While freely acknowledging she'd be "a long shot again, like I was the last time," Vollmer thinks a well-organized grassroots campaign could gain her as much one-third of the vote.

"I think we can do it," she said.

-- Catherine Dolinski

No answer

A bill to fine pesky cellular phone users for leaving their ringers on during public performances will not be considered by the County Council.

"I don't have the votes for it," said Councilman Howard A. Denis (R-Dist. 1) of Chevy Chase, the sponsor of the legislation. "I'm not going to bring it up if I don't have sufficient votes for it."

The bill, which was introduced in February, would fine people $50 if their phones interrupt movies or other public events at art galleries or theatres.

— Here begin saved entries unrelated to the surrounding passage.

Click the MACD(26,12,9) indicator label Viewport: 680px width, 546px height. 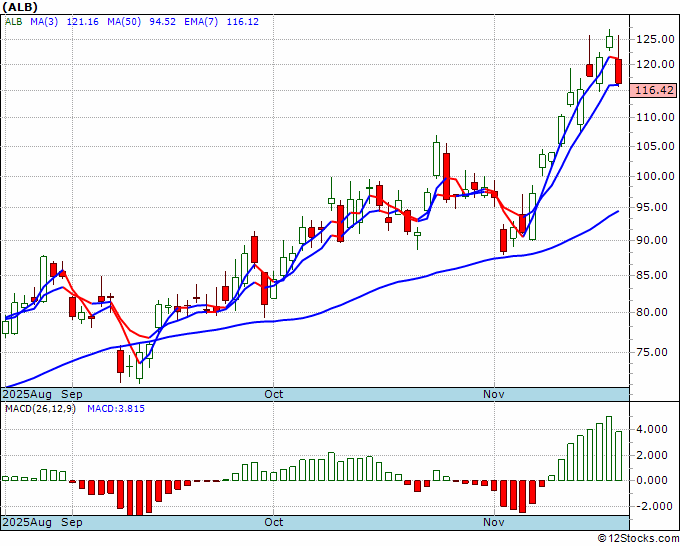click(40, 409)
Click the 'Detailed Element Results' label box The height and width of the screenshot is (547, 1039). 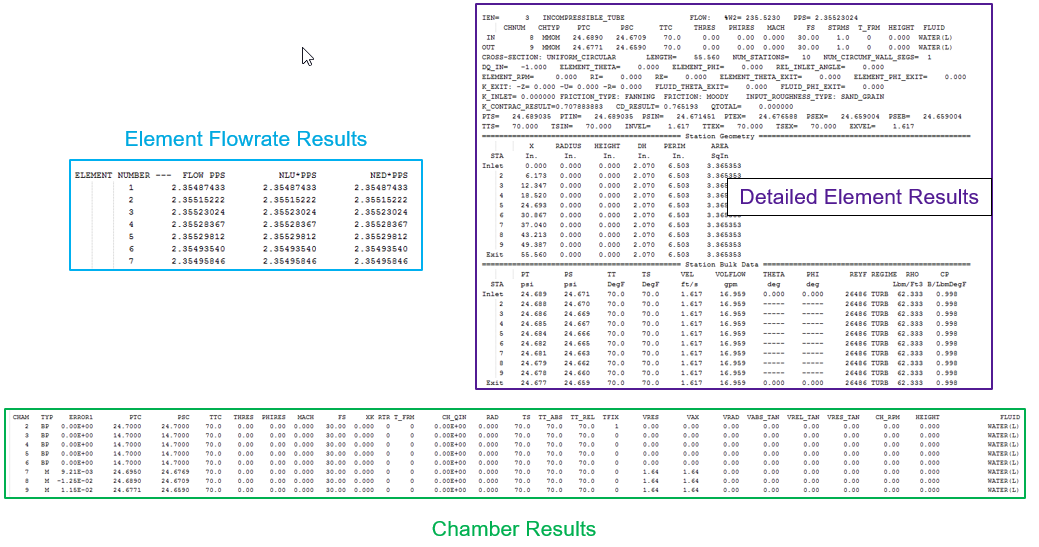[x=858, y=196]
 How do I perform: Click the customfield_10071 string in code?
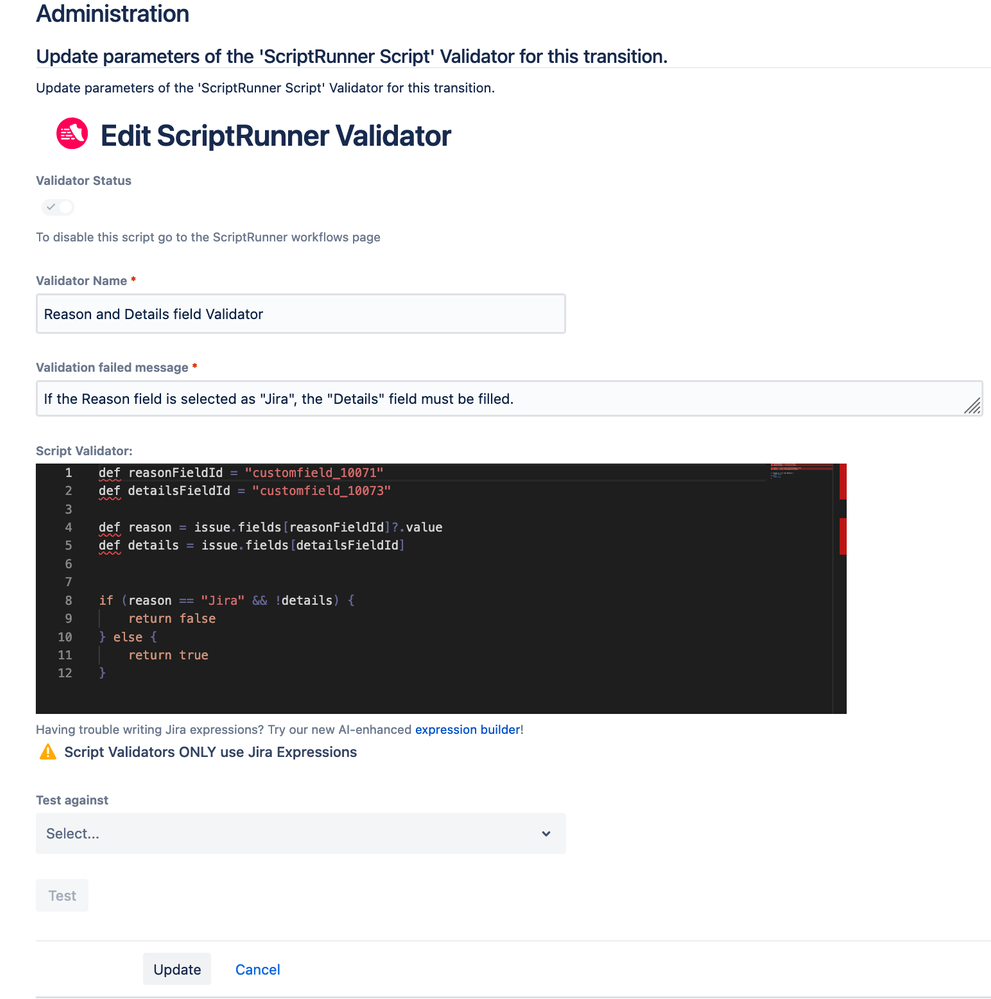pos(314,473)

Second-time violators would face a $75 fine.

Denis said the issue is a "pet peeve" of his, and he continues to encounter rude people whose phones interrupt performances. The intent of the legislation, he explained, was to force patrons to pay attention to warnings from management to turn the devices off.

"They make the announcement and they say turn the cell phones off, and some people don't do it," Denis said.

-- David Abrams

Taking credit where it's due?

Montgomery County Council President Michael L. Subin (D-At large) of Gaithersburg was sure to point out who deserved the kudos for the rise in second-grade test scores reported by the school system last week.

"Don't let any elected official take credit for this," Subin told a gathering of educators and county officials at a May 30 news conference touting the testing gains. "You did it, you did it, you did it," he concluded emphatically.

"I'm glad I spoke after Mr. Subin," said County Executive Douglas M. Duncan (D). Duncan joked that because of Subin's exhortation, he would forgo a speech taking full credit for the educational advances in the county. "I don't know what the hell I'm going to say now."

-- Eric Kelderman

Winfree without wheels

First she had her county car taken away from her. Now it is her driver's license.

Three weeks after pleading guilty to driving while impaired, Montgomery County Deputy State's Attorney Katherine Winfree has had her driving privilege taken away.

An administrative judge suspended Winfree's driving license for 120 days at a hearing Wednesday afternoon in Gaithersburg, according to Angie Linger, a spokeswoman for the state Motor Vehicle Administration.

The drunken driving incident dates back to Dec. 7, when Winfree was returning to her Bethesda home from an office party and a county police officer spotted her county-owned car being driven on its right front wheel rim, with sparks shooting out.

Because it was her first violation, a District Court judge placed Winfree on probation before judgment on May 12, which means she does not have a conviction on her record unless she commits a violation again during her 18-month probation.

-- Manju Subramanya


In last week's Reporters Notebook, we highlighted state Sen. Paula Hollinger's ability to spell Saskatchewan without looking it up.

Unfortunately, we spelled the word two different ways in the same column. Needless to say, we won't be taking on Hollinger in any spelling bee challenges.